Records drawn from a dataset:
•••
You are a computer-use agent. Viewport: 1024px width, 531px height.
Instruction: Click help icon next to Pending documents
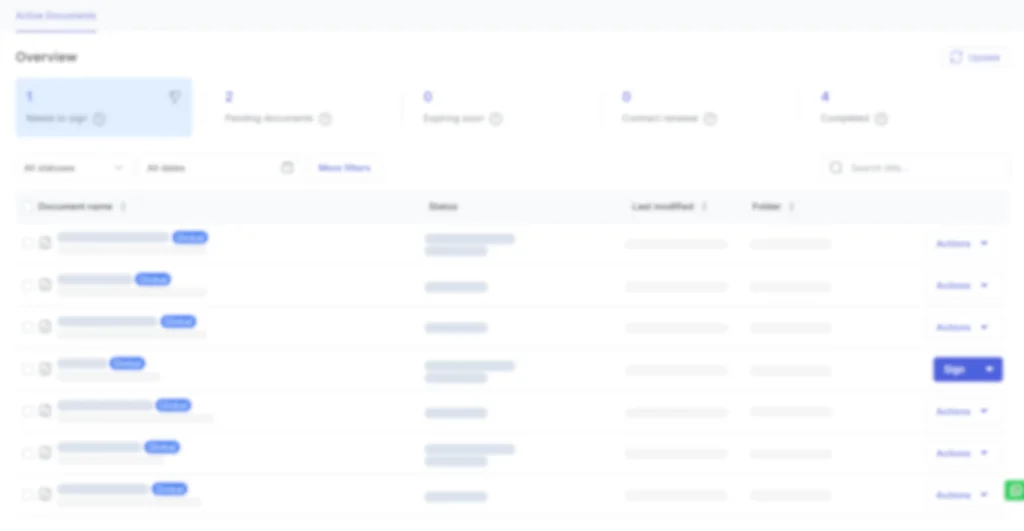(325, 119)
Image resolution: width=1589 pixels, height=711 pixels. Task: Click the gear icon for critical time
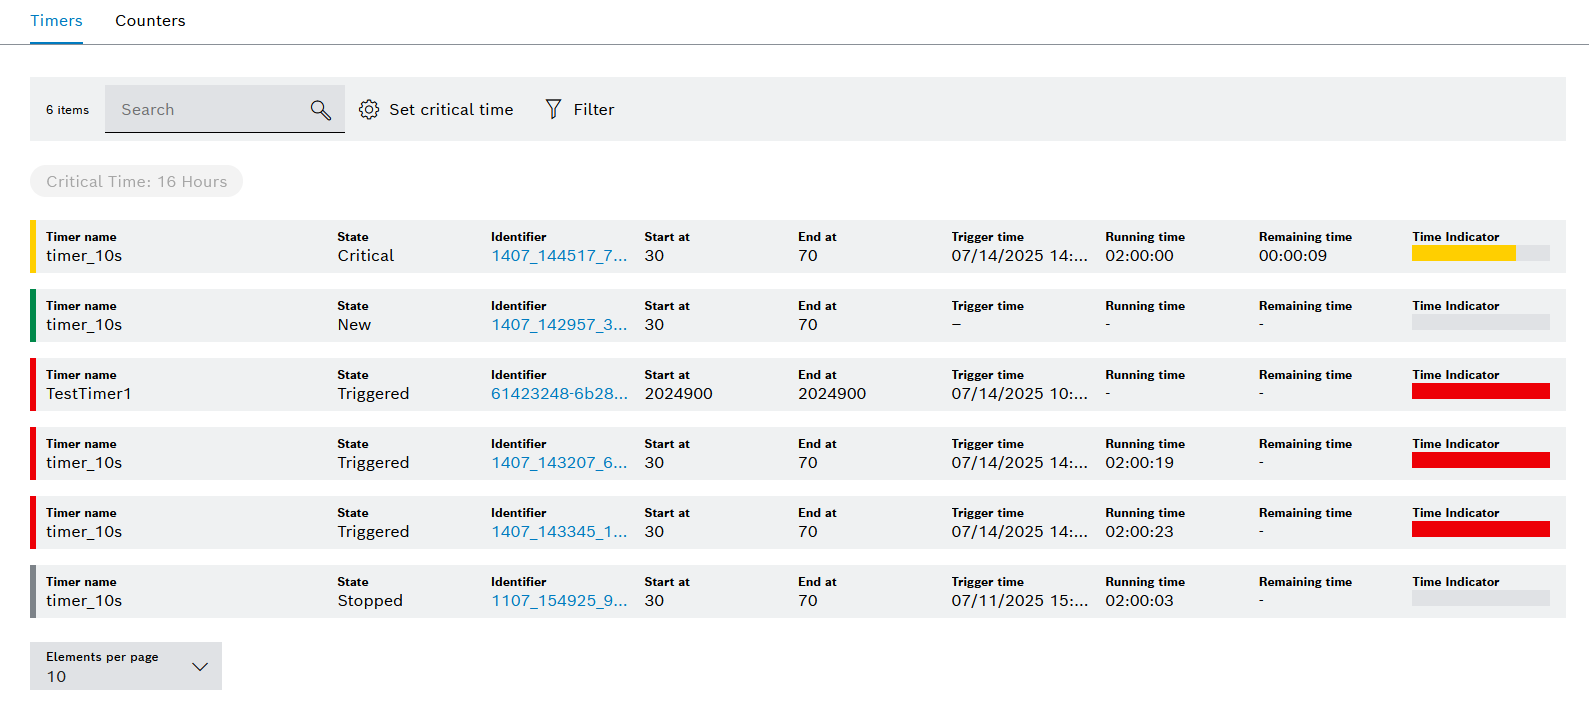point(369,110)
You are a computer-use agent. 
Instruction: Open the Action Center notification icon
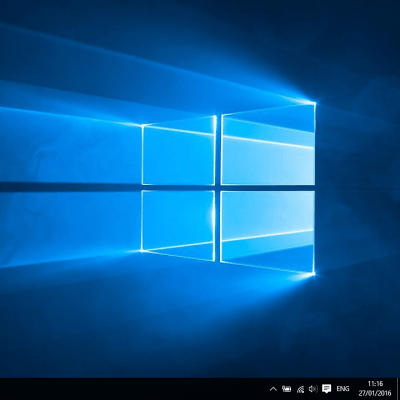click(x=326, y=389)
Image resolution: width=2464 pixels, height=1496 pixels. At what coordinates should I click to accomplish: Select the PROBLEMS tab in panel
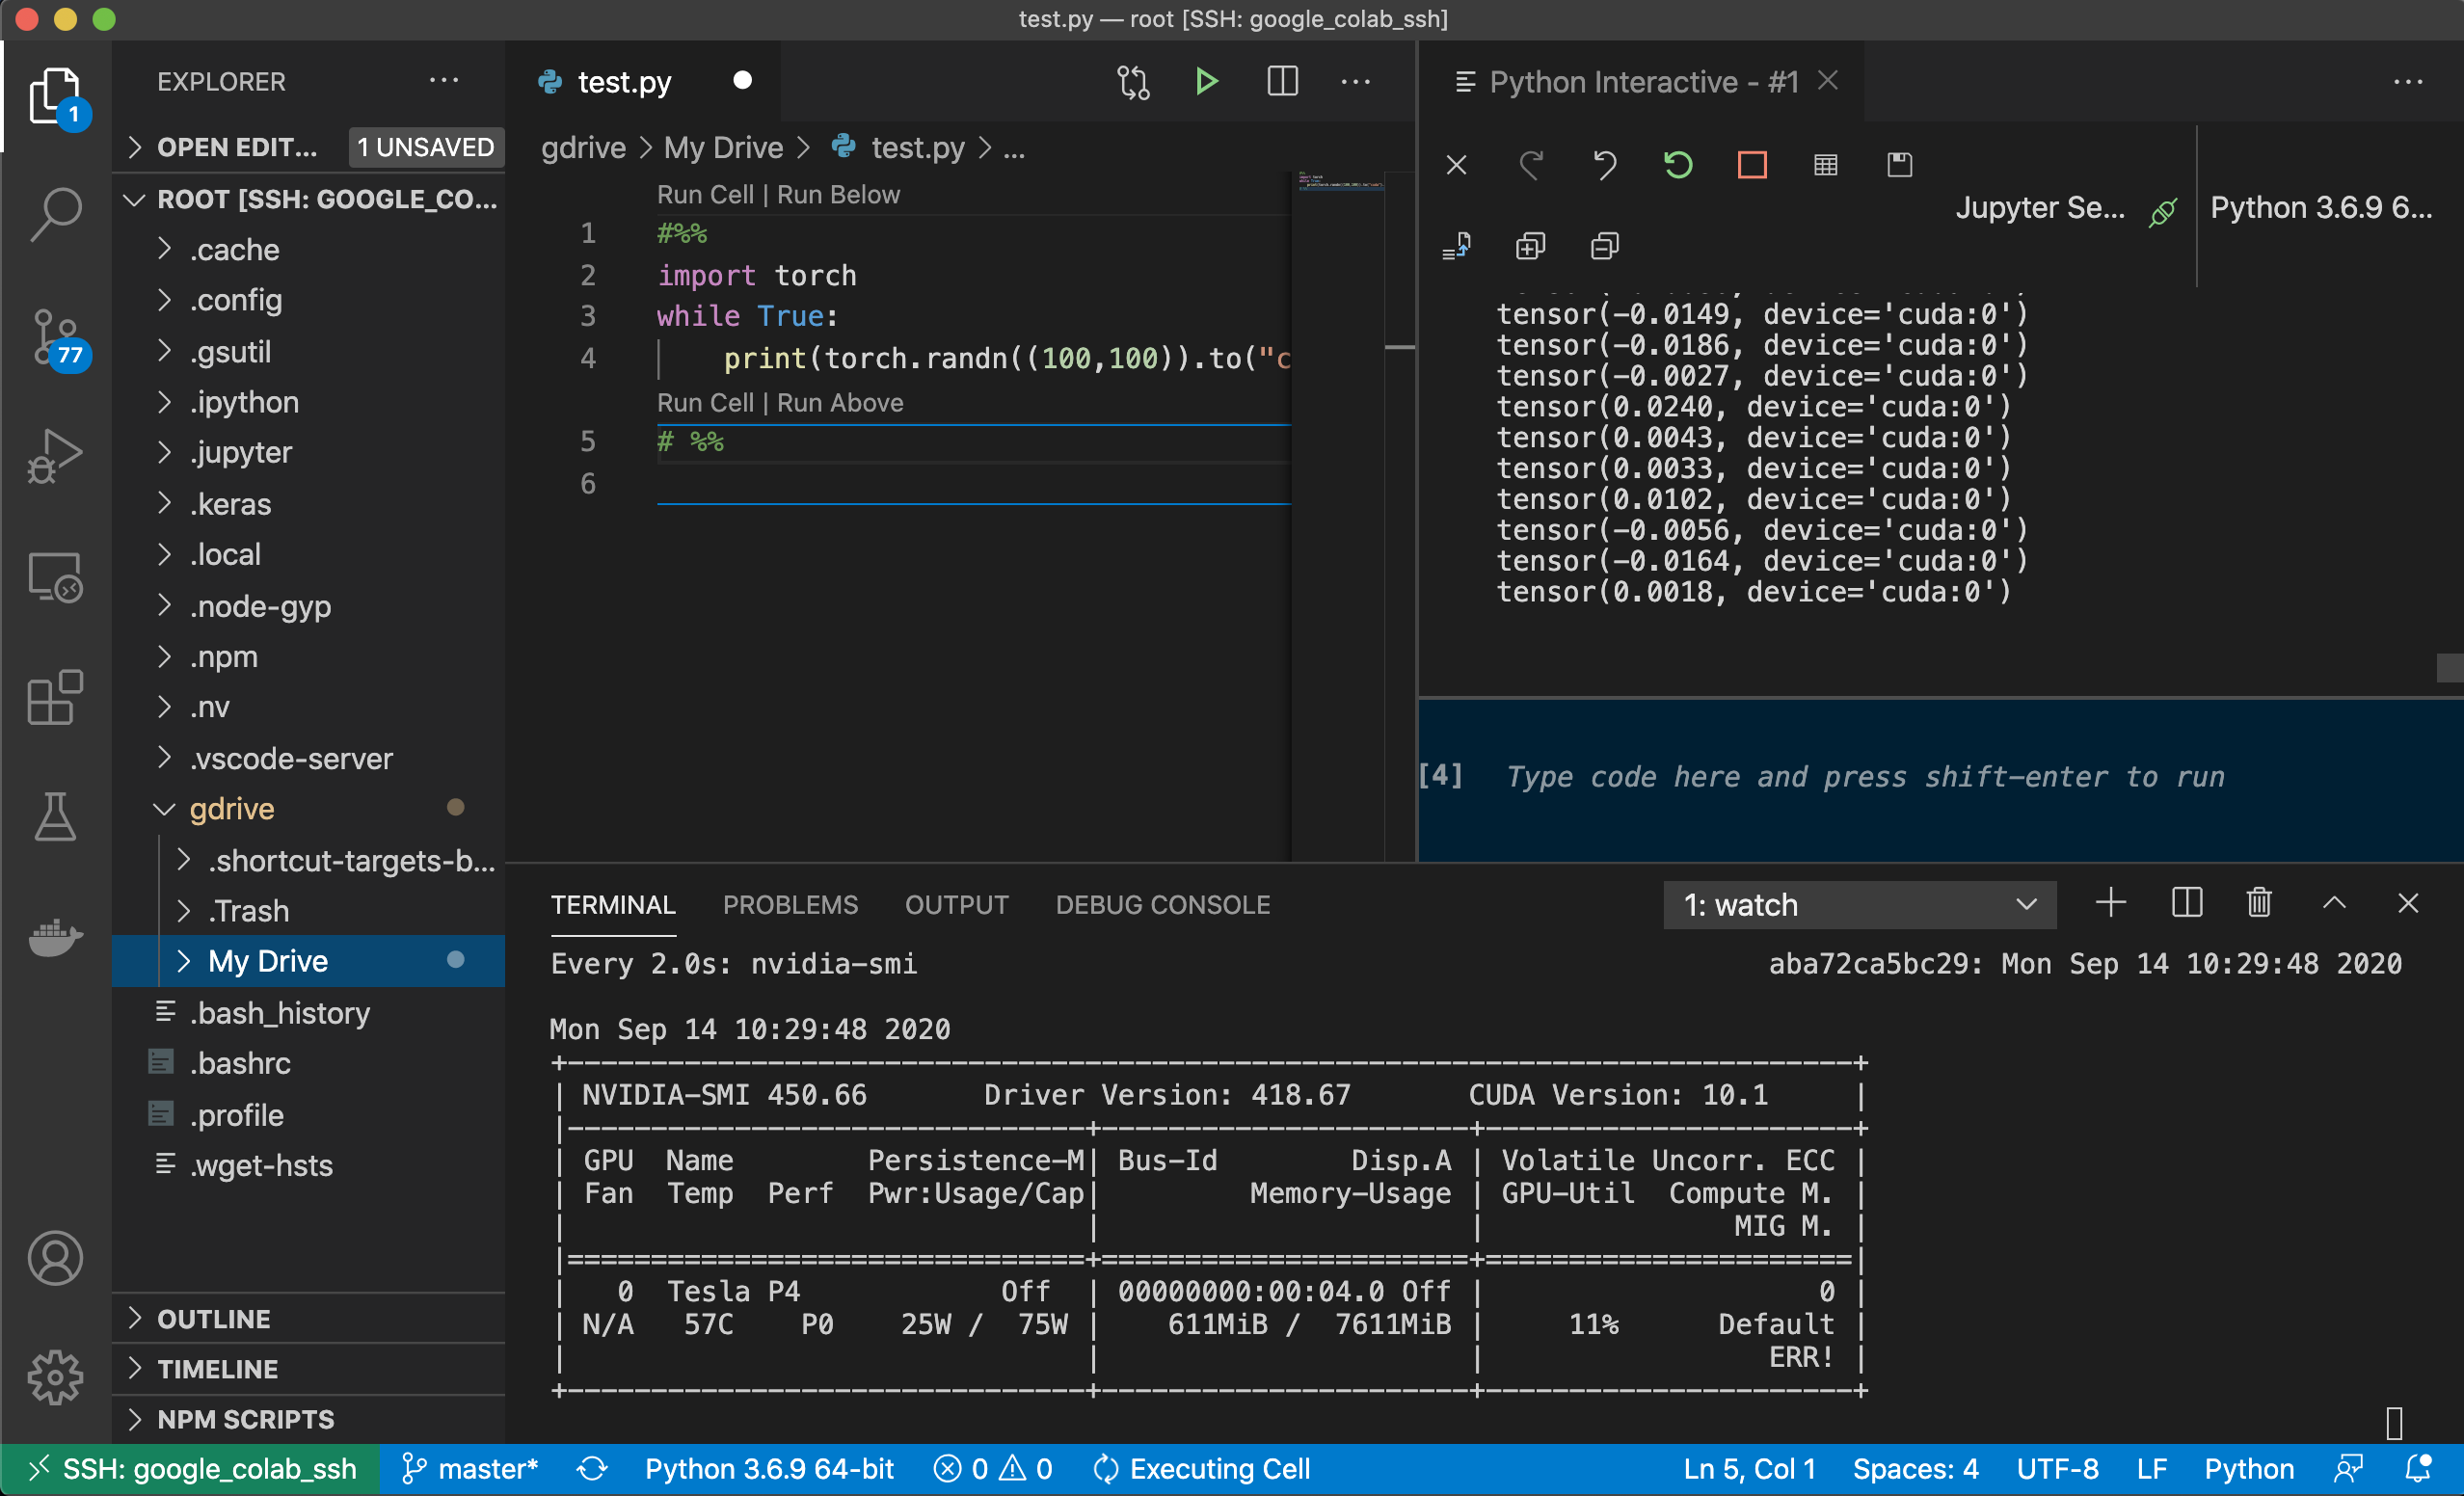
•••
## Assignment:
Copy the entries exactly. No pictures.

## Solution below:
You are a computer-use agent. Viewport: 1024px width, 531px height.
Instruction: Click help icon next to Pending documents
(325, 119)
Image resolution: width=1589 pixels, height=711 pixels. Task: Click the gear icon for critical time
point(369,110)
You are a computer-use agent. 
Instruction: Open the Action Center notification icon
click(x=326, y=389)
Image resolution: width=2464 pixels, height=1496 pixels. At what coordinates should I click to accomplish: Select the PROBLEMS tab in panel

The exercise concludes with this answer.